- Texte extrait
▼

Brigitte : Bonjour monsieur le Rabbin. Mon fils est à la recherche d’une jeune femme à épouser et on nous dit qu’il est conseillé de passer par des Chadkhanim, des marieurs, que c’est la coutume depuis des siècles au sein du peuple juif… mais je ne suis pas convaincue. Comment, en quelques rendez-vous avec une inconnue, pourraient-ils être sûrs d’être faits l’un pour l’autre ?
Le Rav : Bonjour Mme Ganem. Je comprends vos craintes concernant les Chiddoukhim. Sceller un engagement pour la vie sur la base de quelques rendez-vous succincts, cela vous paraît assez aventureux. Il semblerait plus logique d’apprendre à bien se connaître au préalable, voire même de vivre ensemble avant de se lancer dans l’aventure ultime du mariage…
Brigitte : Tout à fait...
Le Rav : Laissez-moi vous faire part de certaines études psychosociologiques. Une récente enquête menée sur 1000 couples américains de 18 à 34 ans mariés depuis moins de 10 ans a révélé que 20% des couples vivant ensemble avant le mariage ont évoqué une fois l’alternative du divorce, contre 10% de ceux qui se sont installés ensemble après leur mariage, soit le double1. L’université de Haïfa publiait récemment une étude selon laquelle le risque de divorce des couples vivant ensemble avant le mariage était trois fois plus élevé que ceux ne vivant ensemble qu’après le mariage.2 Je vous invite à aller consulter toutes les études sur le sujet, pour une fois qu’il y a unanimité chez les chercheurs…
Brigitte : J’aurais parié pour l’inverse, les deux jeunes gens se connaissent bien, ils savent parfaitement qui ils ont épousé… Comment s’explique ce phénomène ?

▲

- Éléments
▼

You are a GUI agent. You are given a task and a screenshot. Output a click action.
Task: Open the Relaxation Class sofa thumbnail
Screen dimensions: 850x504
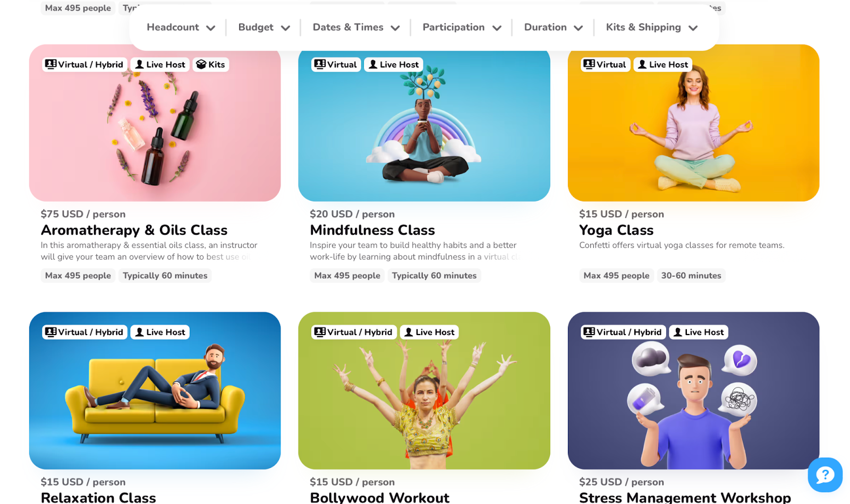point(155,390)
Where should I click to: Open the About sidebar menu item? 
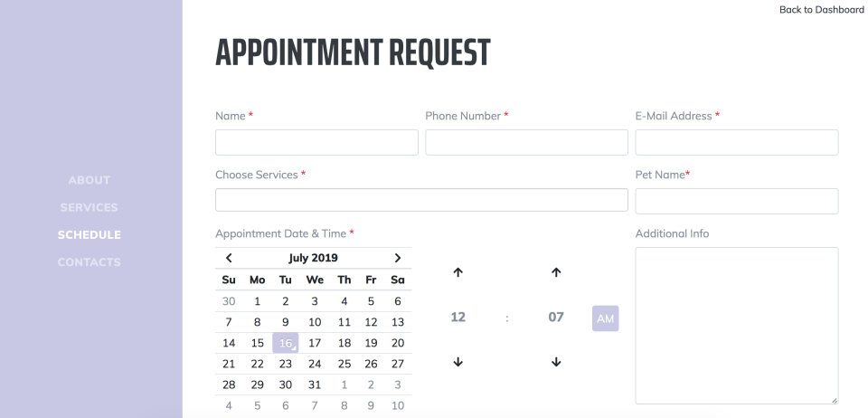pos(89,180)
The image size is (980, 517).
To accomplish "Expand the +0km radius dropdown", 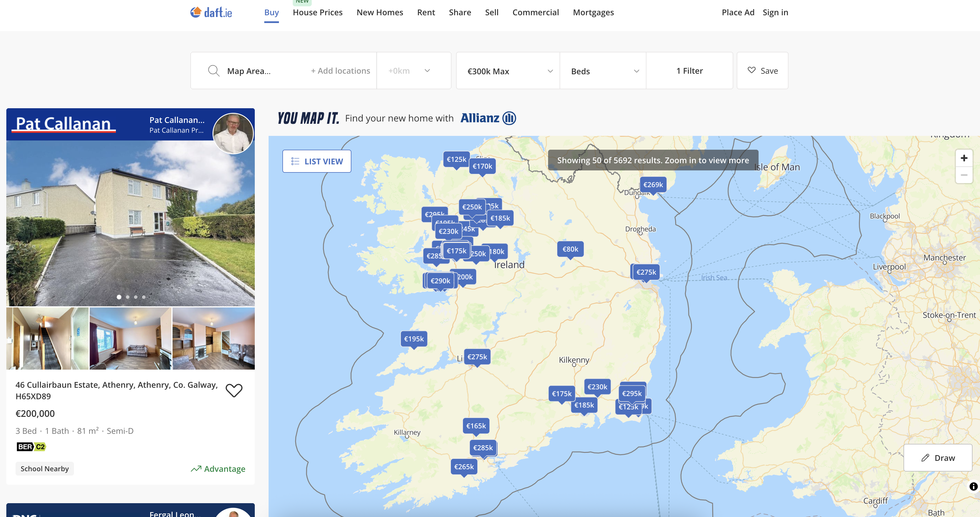I will (x=413, y=71).
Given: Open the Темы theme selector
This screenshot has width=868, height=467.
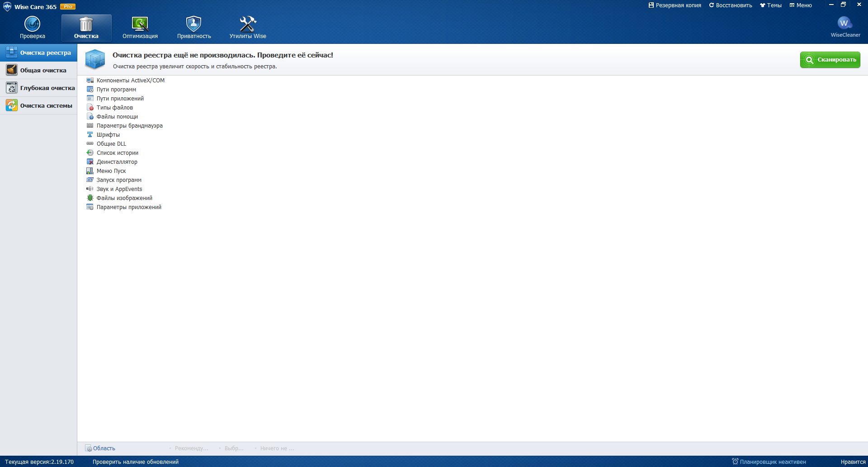Looking at the screenshot, I should tap(771, 5).
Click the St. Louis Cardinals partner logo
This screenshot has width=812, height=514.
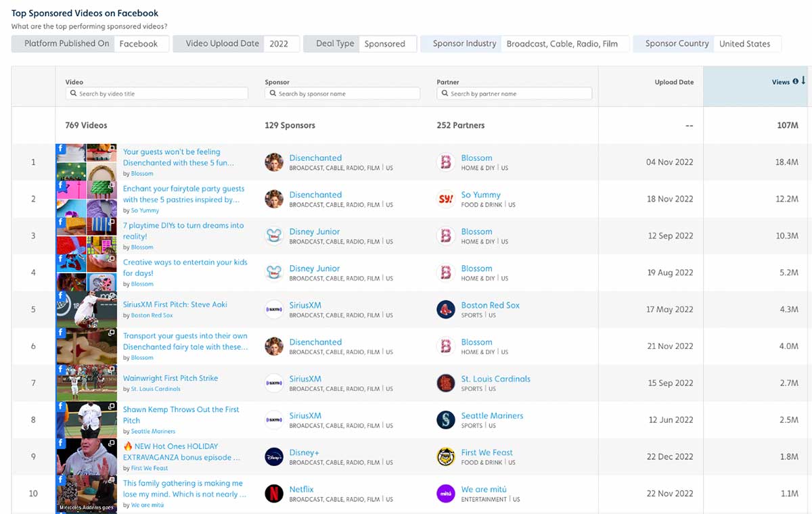(x=445, y=383)
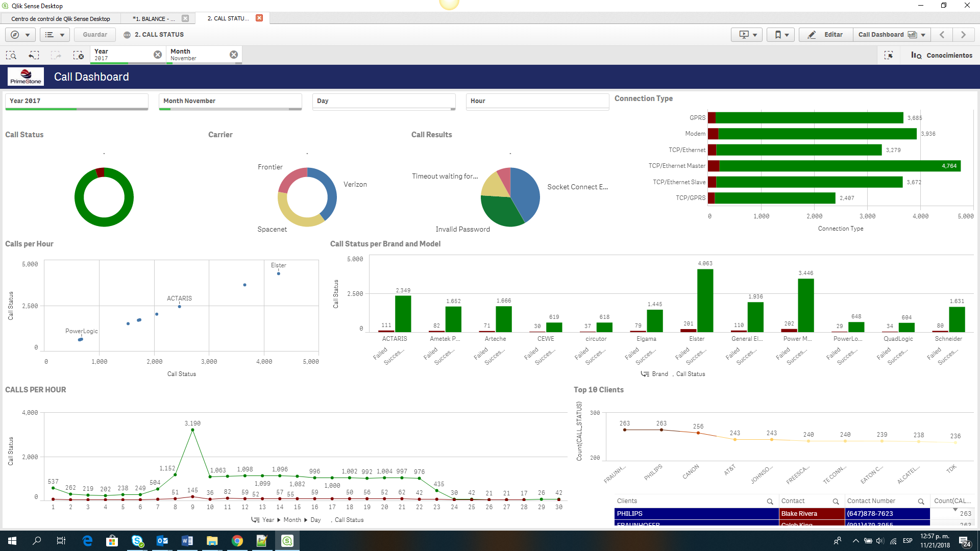Remove the Month November selection
The image size is (980, 551).
(x=234, y=55)
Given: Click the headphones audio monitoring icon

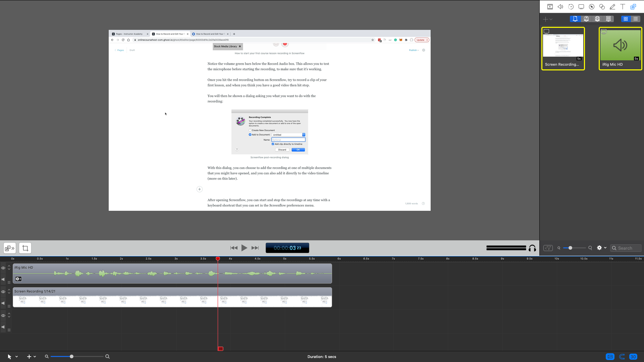Looking at the screenshot, I should [532, 248].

▲

- Consignes
A. Relevez toutes les données chiffrées de l'enquête menée sur les couples américains dans le dialogue sur le mariage.
B. Prolongez le dialogue sur le mariage à la suite de sa dernière réplique.

- Réponses par consigne
A.
- 1000 couples
- de 18 à 34 ans
- mariés depuis moins de 10 ans
- 20 % des couples vivant ensemble avant le mariage
- 10 % des couples installés ensemble après le mariage

B.
Le Rav : Lorsque le couple vit ensemble en dehors des règles du mariage, chacun est en quelques sorte “libre” : libre de faire plaisir à l’autre ou non, il n’y a pas d’obligation vis-à-vis de son compagnon, chacune des attentions est une sorte de faveur et si la vie commune ne convient plus à l’un ou l’autre des membres du couple, il peut franchir la porte en toute simplicité. Cette bonté intentionnelle créé un fort sentiment d’attachement vis-à-vis de l’autre, la sensation que l’autre me fait du bien alors qu’il n’en a pas la moindre obligation… En revanche, dès que les deux tourtereaux se marient, le thème de leur vie change. Là, chacun a, en quelque sorte, l’obligation de satisfaire l’autre et l’ardoise est dressé sur la table. La romance philanthrope est révolue, on perçoit ce que l’on reçoit comme un dû et c’est un tout autre refrain qui se joue pour le couple.
Brigitte : C’est pour ça qu’ils divorcent ?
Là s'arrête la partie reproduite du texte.